In its U.S. land drilling unit Nabors “started out six, eight months ago thinking we’d be lucky to do $150 million operating income in this unit, and we’ve gradually gone up even compared to six — compared to the middle of last quarter, we’re up $40 million. So we’re now frankly expecting to do $250 million in this quarter and the future will be a function of what’s an underlying trend of increasing rates on the spot market for everything including renewals of Pace rigs [a Nabors line] up to a run-off of the highly priced rigs that we did two, three years ago.”

In Canada “the outlook is still pretty bad, but we did have an improvement in the performance compared to expectations. There was an improvement quarter to quarter…We expect this quarter to be negative” because of the spring break-up, which slows drilling operations. “We expect to see sequential quarterly improvements for the rest of the year.”

Isenberg said he’s said it before and he’s saying it again: “I think the British Columbia shales are going to be a significant part of Canada down the road, and if that’s an indication of where Canada drilling is going, we go from an under 10% marketing condition in all of Canada now to a 40%, 45% position in the British Columbia shales with our drilling rates.”

The CEO said he was “obviously aware of the North American gas prices. I firmly believe that today’s prices are not reflective of costs to replace the commodity in the long term. Or even the intermediate term. I remain bullish about gas and its long-term impact on Nabors…We’re adaptable. We’re going to go to the liquids-rich gas plays…

“But obviously, our outlook is materially different. There is a two-year average price [for natural gas] of $6.50 or $6.00 or higher…”

Nabors’ total adjusted income from operations was $138.5 million in the first three months of this year, compared with $274.1 million in the year-ago period and $133 million in 4Q2009. Net income was $40.2 million (14 cents/share) in the latest period, compared with $184.4 million (65 cents) in 1Q2009.

“Our first quarter operating results were modestly ahead of both consensus estimates and our fourth quarter results, and were primarily attributable to larger-than-expected increases in our U.S. Lower 48 land drilling business and our Alaskan and Canadian segments,” said Isenberg. “These gains more than offset the much larger-than-anticipated decrease in our International operations.

“The quarter’s results would have reflected an even larger increase were it not for weather-related startup delays in our U.S. offshore segment.”

The Nabors companies own and operate about 548 land drilling and approximately 729 land workover and well-servicing rigs in North America. The offshore fleet consists of 40 platform rigs, 13 jackup units and three barge rigs in the United States and multiple international markets.

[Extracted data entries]

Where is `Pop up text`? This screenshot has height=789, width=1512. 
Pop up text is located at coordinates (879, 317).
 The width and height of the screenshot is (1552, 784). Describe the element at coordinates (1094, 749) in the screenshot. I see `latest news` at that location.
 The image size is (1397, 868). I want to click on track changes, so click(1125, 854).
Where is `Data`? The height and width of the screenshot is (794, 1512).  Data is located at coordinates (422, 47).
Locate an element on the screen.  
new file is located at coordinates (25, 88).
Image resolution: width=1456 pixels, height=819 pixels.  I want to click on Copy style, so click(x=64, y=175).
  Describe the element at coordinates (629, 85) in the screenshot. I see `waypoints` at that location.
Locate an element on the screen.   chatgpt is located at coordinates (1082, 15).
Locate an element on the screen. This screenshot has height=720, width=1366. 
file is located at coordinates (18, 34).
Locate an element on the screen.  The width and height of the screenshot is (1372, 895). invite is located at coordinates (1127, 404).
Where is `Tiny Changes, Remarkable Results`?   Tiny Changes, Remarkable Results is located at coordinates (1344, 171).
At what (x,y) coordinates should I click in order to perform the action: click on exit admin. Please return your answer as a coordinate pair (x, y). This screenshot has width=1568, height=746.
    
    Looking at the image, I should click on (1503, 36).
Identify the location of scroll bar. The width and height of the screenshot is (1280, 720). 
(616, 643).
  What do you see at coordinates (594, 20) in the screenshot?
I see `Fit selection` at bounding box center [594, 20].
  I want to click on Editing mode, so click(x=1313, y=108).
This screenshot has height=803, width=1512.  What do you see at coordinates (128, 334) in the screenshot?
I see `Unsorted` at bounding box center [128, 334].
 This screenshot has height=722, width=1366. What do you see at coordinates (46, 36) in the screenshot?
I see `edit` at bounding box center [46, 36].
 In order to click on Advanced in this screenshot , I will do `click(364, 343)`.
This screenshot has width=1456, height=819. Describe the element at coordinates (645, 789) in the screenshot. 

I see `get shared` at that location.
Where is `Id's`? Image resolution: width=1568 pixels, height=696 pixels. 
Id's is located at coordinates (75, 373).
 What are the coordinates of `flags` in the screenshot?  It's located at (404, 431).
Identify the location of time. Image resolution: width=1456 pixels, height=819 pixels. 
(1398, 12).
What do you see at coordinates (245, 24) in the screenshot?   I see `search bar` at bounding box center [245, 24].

> **Parts of the exercise**
• a. From the final paragraph of the Nabors earnings text, list each type of rig mentioned together with the number given for it.
• b. Retype the part of the records from the line containing "What are the" through the end of the records.

> **Worked answers**
• a.
- Land drilling rigs: about 548
- Land workover and well-servicing rigs: approximately 729
- Platform rigs: 40
- Jackup units: 13
- Barge rigs: three

• b.
 What are the coordinates of `flags` in the screenshot?  It's located at (404, 431).
Identify the location of time. Image resolution: width=1456 pixels, height=819 pixels. 
(1398, 12).
What do you see at coordinates (245, 24) in the screenshot?   I see `search bar` at bounding box center [245, 24].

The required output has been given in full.